Write out again, word for word, the lines starting with the one containing "The height and" and ending with the one containing "[x=327, y=322]", both included.
# Start of Extracted data
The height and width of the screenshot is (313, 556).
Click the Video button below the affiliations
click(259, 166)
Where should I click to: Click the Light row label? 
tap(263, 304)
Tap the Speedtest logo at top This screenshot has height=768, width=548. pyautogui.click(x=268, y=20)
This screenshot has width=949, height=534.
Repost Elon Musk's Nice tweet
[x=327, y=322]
# End of Extracted data
# Start of Extracted data
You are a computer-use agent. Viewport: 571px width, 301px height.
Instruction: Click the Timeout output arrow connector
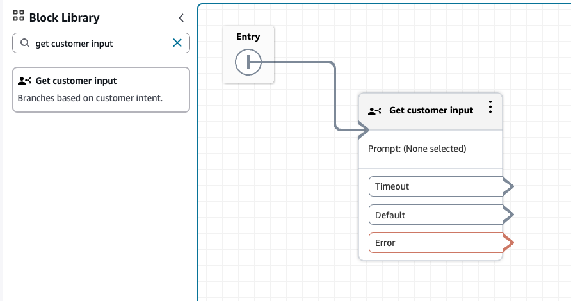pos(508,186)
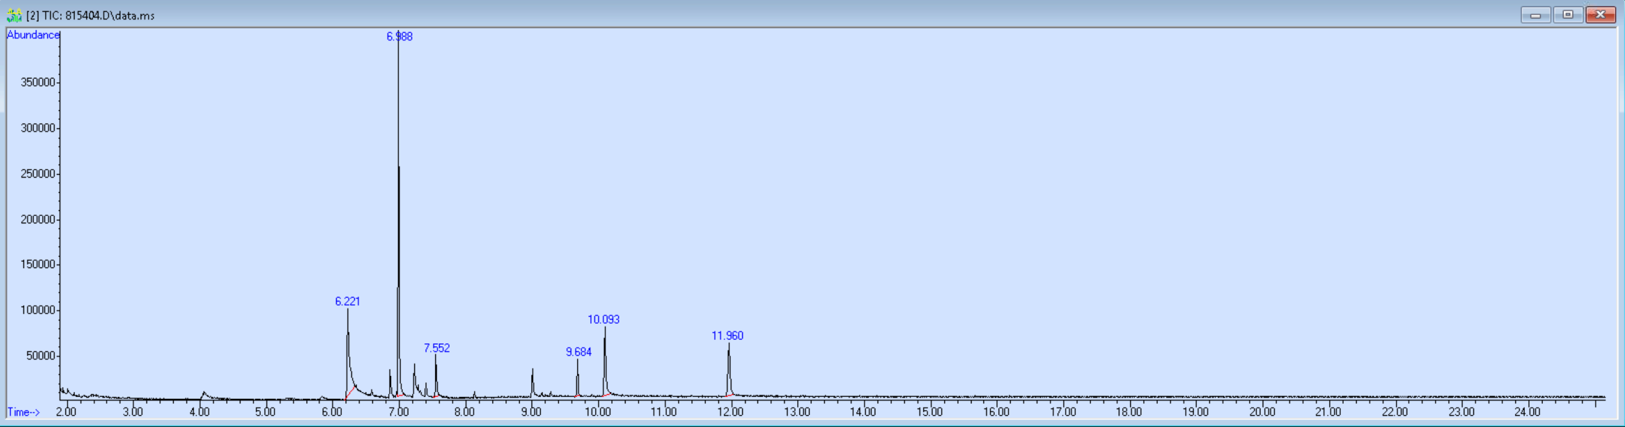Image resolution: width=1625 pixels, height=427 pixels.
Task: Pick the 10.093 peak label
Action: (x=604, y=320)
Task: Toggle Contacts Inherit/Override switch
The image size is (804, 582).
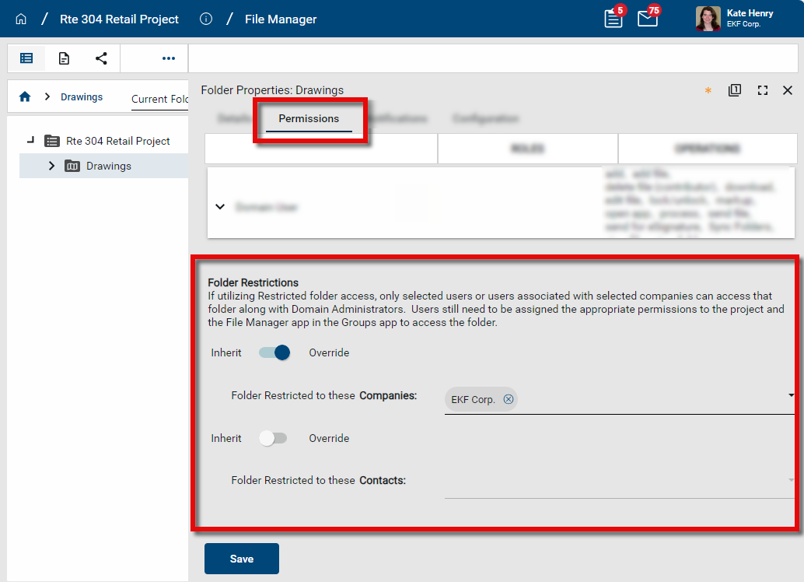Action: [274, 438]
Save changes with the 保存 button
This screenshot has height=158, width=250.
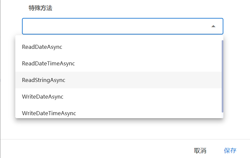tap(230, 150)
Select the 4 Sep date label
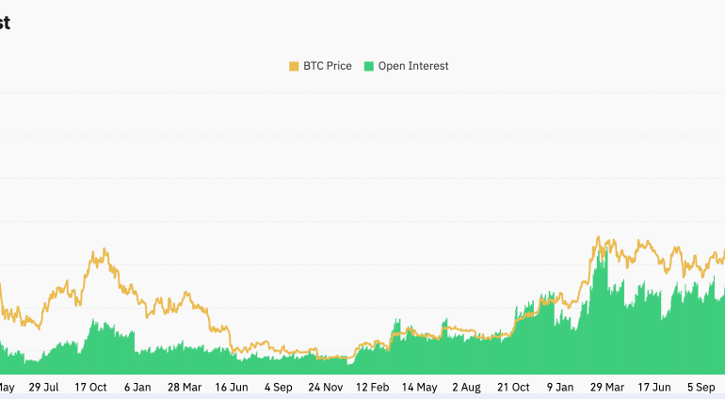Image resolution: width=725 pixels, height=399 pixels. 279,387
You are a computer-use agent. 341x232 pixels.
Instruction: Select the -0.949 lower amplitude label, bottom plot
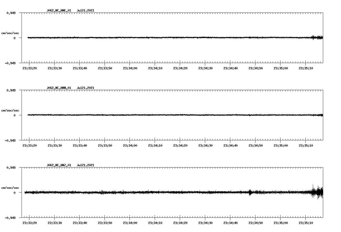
# End of Extracted data
Correct answer:
The height and width of the screenshot is (313, 556).
Click the Video button below the affiliations
click(259, 166)
Where should I click to: Click the Light row label? 
tap(263, 304)
Tap the Speedtest logo at top This screenshot has height=768, width=548. pyautogui.click(x=268, y=20)
This screenshot has width=949, height=534.
Repost Elon Musk's Nice tweet
[x=327, y=322]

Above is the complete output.